Stored data entries
-*-

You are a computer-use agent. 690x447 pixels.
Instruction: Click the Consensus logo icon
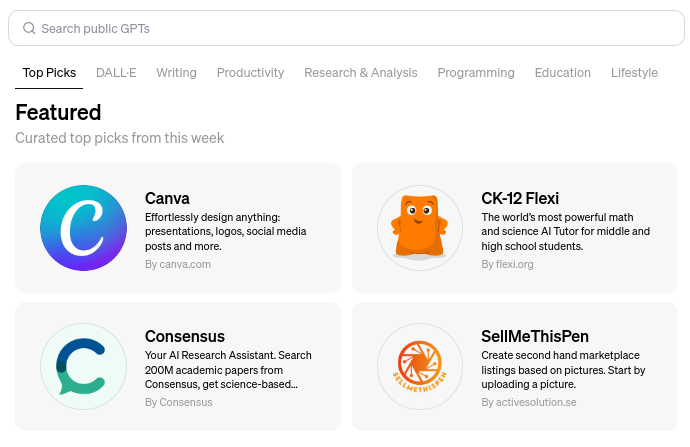pyautogui.click(x=84, y=366)
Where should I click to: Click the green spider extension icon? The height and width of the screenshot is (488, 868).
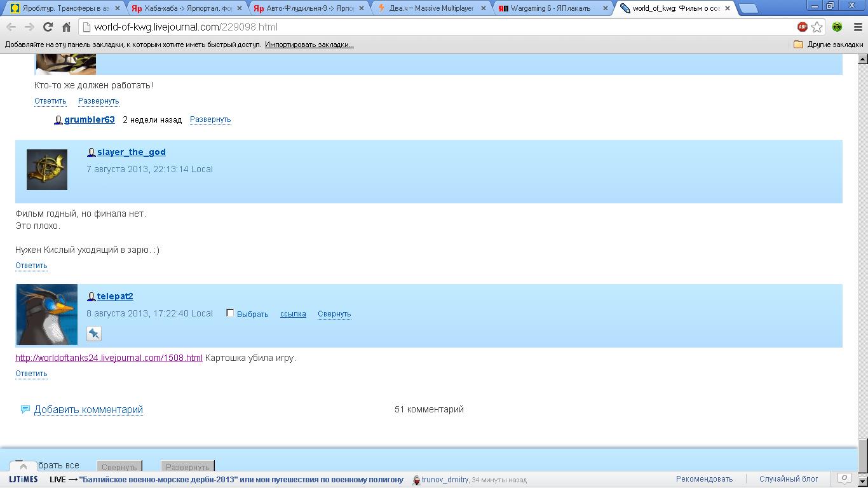click(837, 27)
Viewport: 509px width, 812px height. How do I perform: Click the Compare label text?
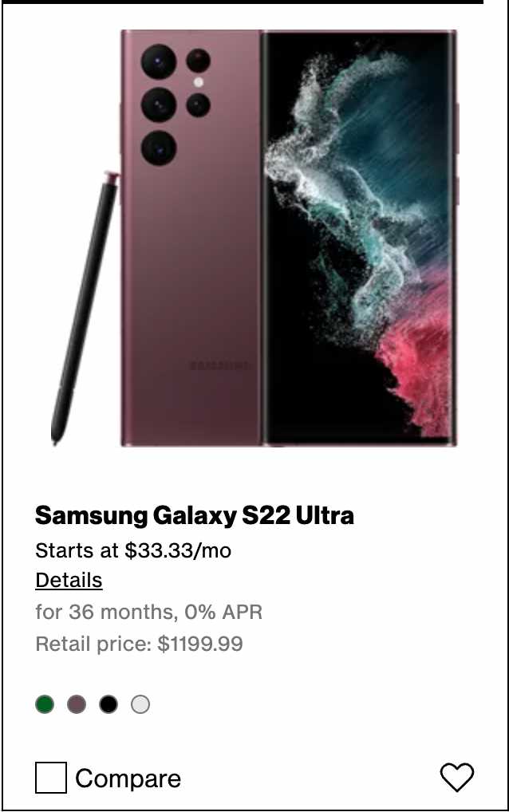pos(128,778)
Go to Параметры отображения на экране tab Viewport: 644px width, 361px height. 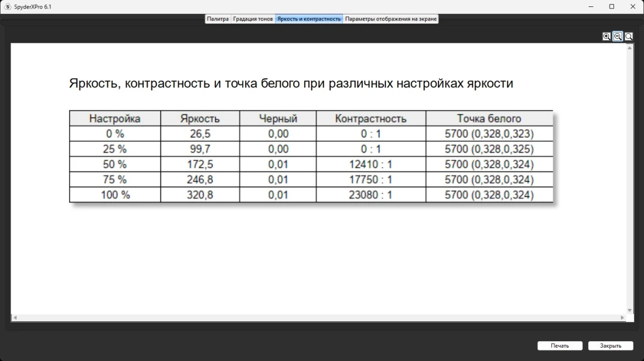(391, 19)
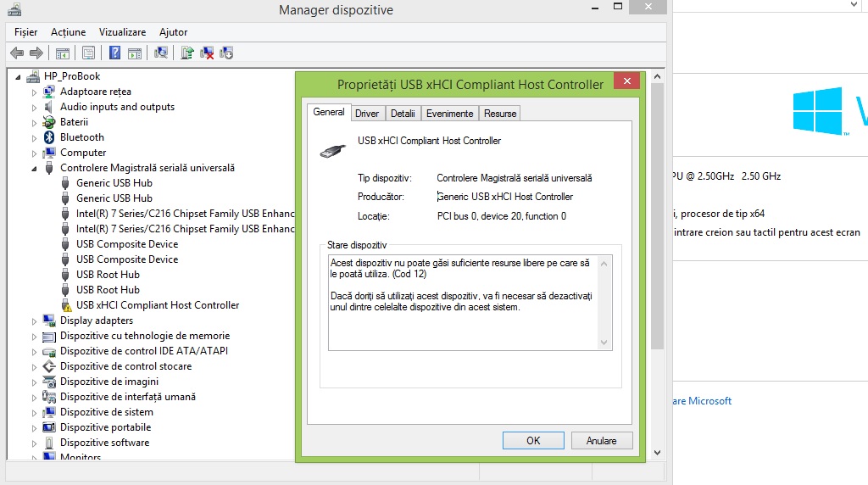The width and height of the screenshot is (868, 485).
Task: Open the Vizualizare menu
Action: click(x=122, y=32)
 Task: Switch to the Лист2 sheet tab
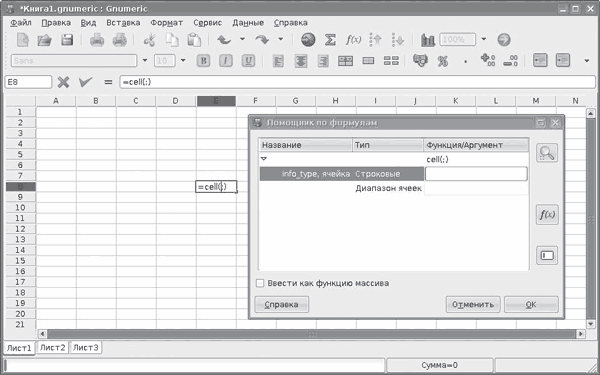coord(53,347)
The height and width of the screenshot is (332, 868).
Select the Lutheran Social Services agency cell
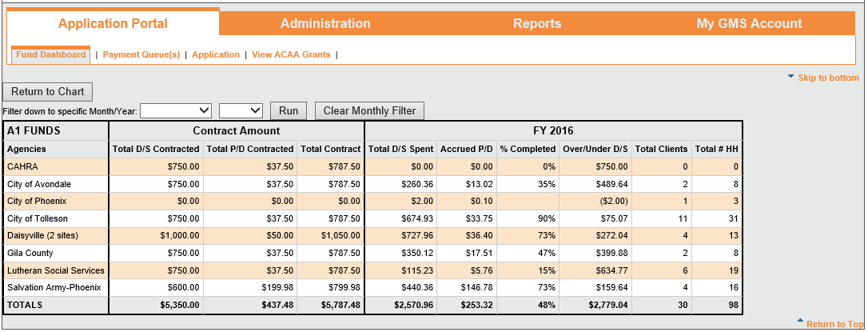pyautogui.click(x=55, y=270)
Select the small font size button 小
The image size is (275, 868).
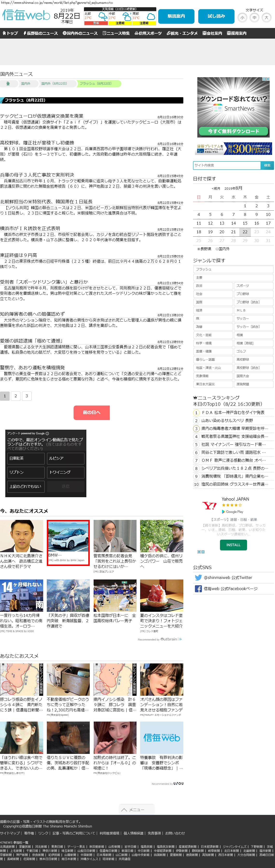click(242, 18)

-*-

Exercise directions ▸
Begin with the line that contains "Task: Switch to the Лист2 sheet tab" and repeat every line through the end of the data, exactly and only those lines, leaving out the pictures.

Result of this exercise ▸
 Task: Switch to the Лист2 sheet tab
coord(53,347)
The height and width of the screenshot is (332, 868).
Select the Lutheran Social Services agency cell
pyautogui.click(x=55, y=270)
Select the small font size button 小
The image size is (275, 868).
click(242, 18)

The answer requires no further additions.